On Sunday, March 8, we marked the International Women’s Day as we have done for many decades. In the past, there would be an impressive parade, speeches and a big feast to celebrate the day. Important women (and men) would come to the event, tout their achievements in the struggle for equality and make demands for more barriers to come down.  

The less important would watch and listen to all this from the other side of the ground and wonder whether what the big ones were saying also applied to them. Sometimes it sounded strange or distant and did not seem like the day belonged to them as well.

At the end of the celebrations, they would all go back home and life would go on as before.

That was in the past and the ritual was the same every year. Things have now changed.

We no longer have a big national parade. Instead, there are thousands of smaller meetings in all Rwanda’s villages. We do not have visitors drive in from the capital, say the right things and then go back to the city and wait for the next celebration in another part of the country and repeat the same things, with a slight variation, of course. This time they walk in from the neighbourhood.

Nor are the majority spectators or onlookers at an event intended to highlight their collective struggles and victories. 

At the local level everybody is an active participant because they are talking about things they know and experience everyday that affect their daily lives.

The shift in how we mark important events reflects a number of things.

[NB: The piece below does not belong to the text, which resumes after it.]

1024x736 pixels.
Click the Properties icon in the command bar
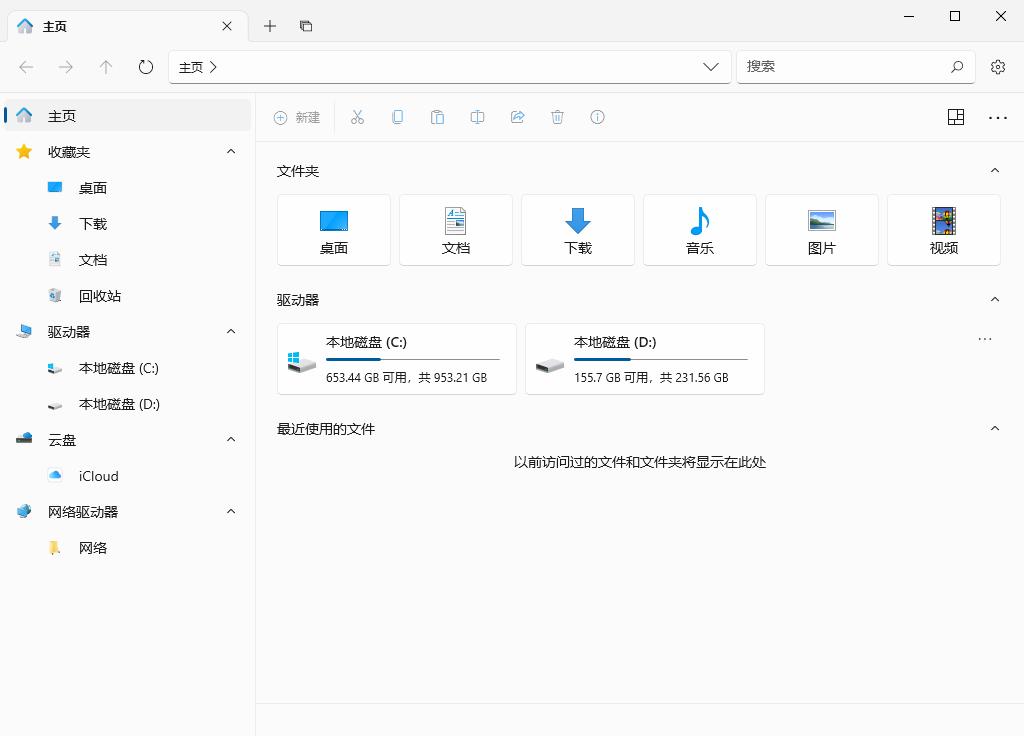597,117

In Rwanda today, we don’t do too much ceremony – not that we don’t like a big do – rather because we don’t want to be caught up in symbols and rituals and pay less attention to the real issues. Action and results matter more.

In addition, gains in gender equality are highly visible and are now largely taken for granted. There is therefore little need for a special spectacle to highlight problems that have been or are being addressed.  It makes better sense for everyone to celebrate these achievements at their level where everyone participates as an equal.

The most visible achievement is in politics. Mention Rwanda and gender equality in the same breath and the immediate response is: the country with the highest women representation in parliament globally, more than 60 per cent, and in cabinet, more than 50 per cent.

This is also increasingly happening in senior positions in other areas in the public and private sectors. That can be said of women’s participation in economic activity, especially in rural areas. One may say that this has always been the case. True, but they have been better facilitated to make their role a more gainful one.

In education, too, equality in enrolment in basic education has been achieved, in some places actually surpassed. There is also some progress in higher education.

With top world ranking and significant domestic gains, it is easy to be tempted by this success, feel satisfied and think that we have arrived, relax and enjoy the benefits. Falling into complacency would be a grave mistake. There are still other challenges to overcome.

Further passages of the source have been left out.